Our kids (16 and 13) are trying to get to know us better, so they want to know our stories.
My concern is in regards to their attitudes toward what we did in our previous lives. You made your mistakes and turned out fine. You had your fun, so now we want to have the same opportunity to have that kind of fun. No matter how we raise them, billions are being spent to attract them to a life that is not Yiddishkeit. And their parents survived intact, so they might believe they can, too.
As much as we try to teach them what we believe is right, ultimately the decision will be theirs. And I’m afraid of that chance that they might pick the opposing team. Not that I would love them any less. I just want the best for them. And we think Torah life is best for them. We know what it’s like to believe morals depend on whether or not desire is inflamed. And so on. We want them to have Torah as their fundamental basis from which to navigate this very complex life. Telling them about our pasts can give them false impressions, can cause doubt about our arguments for Torah.
Conversely, they should know that we did all of that, had our “fun,” and still chose Torah.

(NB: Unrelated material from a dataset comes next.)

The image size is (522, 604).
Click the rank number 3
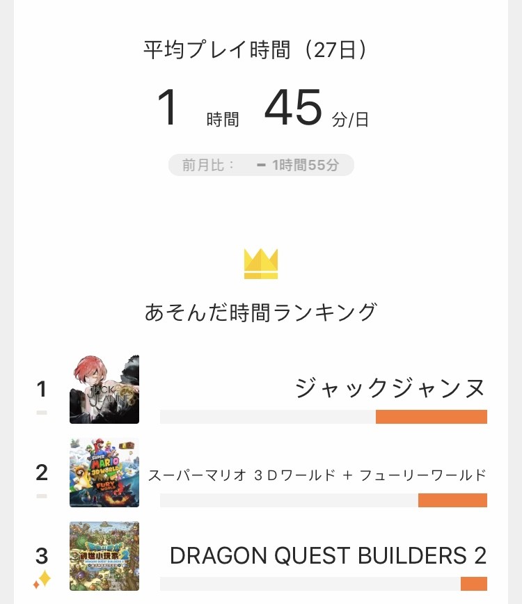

And they have, like, their own private lives, too. Internally, at school, with their friends, alone in their rooms, even in front of our eyes.

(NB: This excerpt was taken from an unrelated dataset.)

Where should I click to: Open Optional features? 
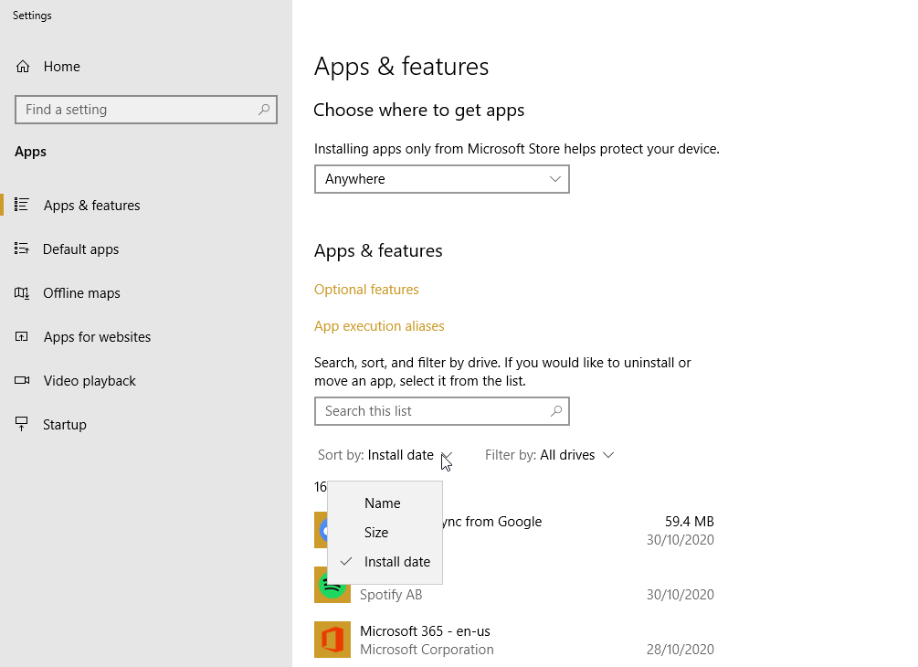[366, 289]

So they know, from their own experiences, that there are some things we don’t and won’t share. But where do we draw that line? And does that line move the older they get?
One Recent Sunday
We’re all together in the van heading east on our way to a used bookstore in Davie. The plan is to visit the beach afterward. Feet in the sand and shoreline, breathe in the sea.

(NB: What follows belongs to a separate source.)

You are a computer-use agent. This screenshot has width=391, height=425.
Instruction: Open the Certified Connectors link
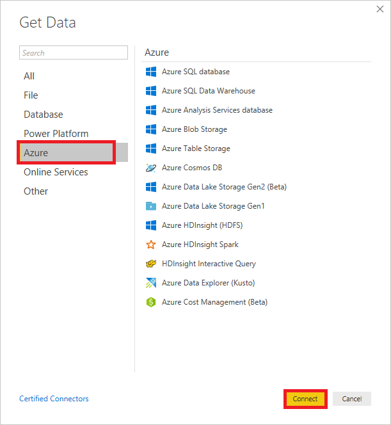[x=54, y=399]
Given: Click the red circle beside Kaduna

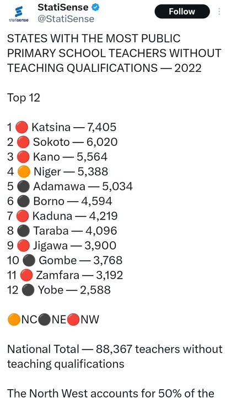Looking at the screenshot, I should (x=22, y=216).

Transitioning from the Sawgrass Expressway to 595 East is an overpass slanted up to the right at a slight angle.
I glance at my wife. She’s in need of distraction.
“The problem is,” I tell her, “you never played with Matchbox.”
Knuckles white on the door handle, shoulders hunched tight, she says, “I did too. I pushed those cars on the orange tracks. But those were toys.”
“That’s the thing,” I say, “I didn’t just push the cars. I was in those cars. I was prepping for drives like this even then.”
The road levels, and we’re heading east, the sun setting behind us. She settles back comfortably again into her seat.
“But this isn’t Matchbox or Hot Wheels at all,” I say. “Driving this van is like driving a boat.”
“Just keep us above water,” she says. “Anybody thirsty?”
Merging onto the highway, I spot a boxy brown Volvo, much like the one my mother owned in the mid-80s.
And then one of those things happens, one of those accidents of being a dumb human unable to better use the gift of the power of speech. One of those times when I say something I kind of wish perhaps maybe I didn’t say.
“The first car I ever stole was a Volvo.”
Noah sits up, says, “The first? There were others?”
Ooops. “That’s the implication.”
“Seriously, Dad? C’mon. You didn’t really steal it.”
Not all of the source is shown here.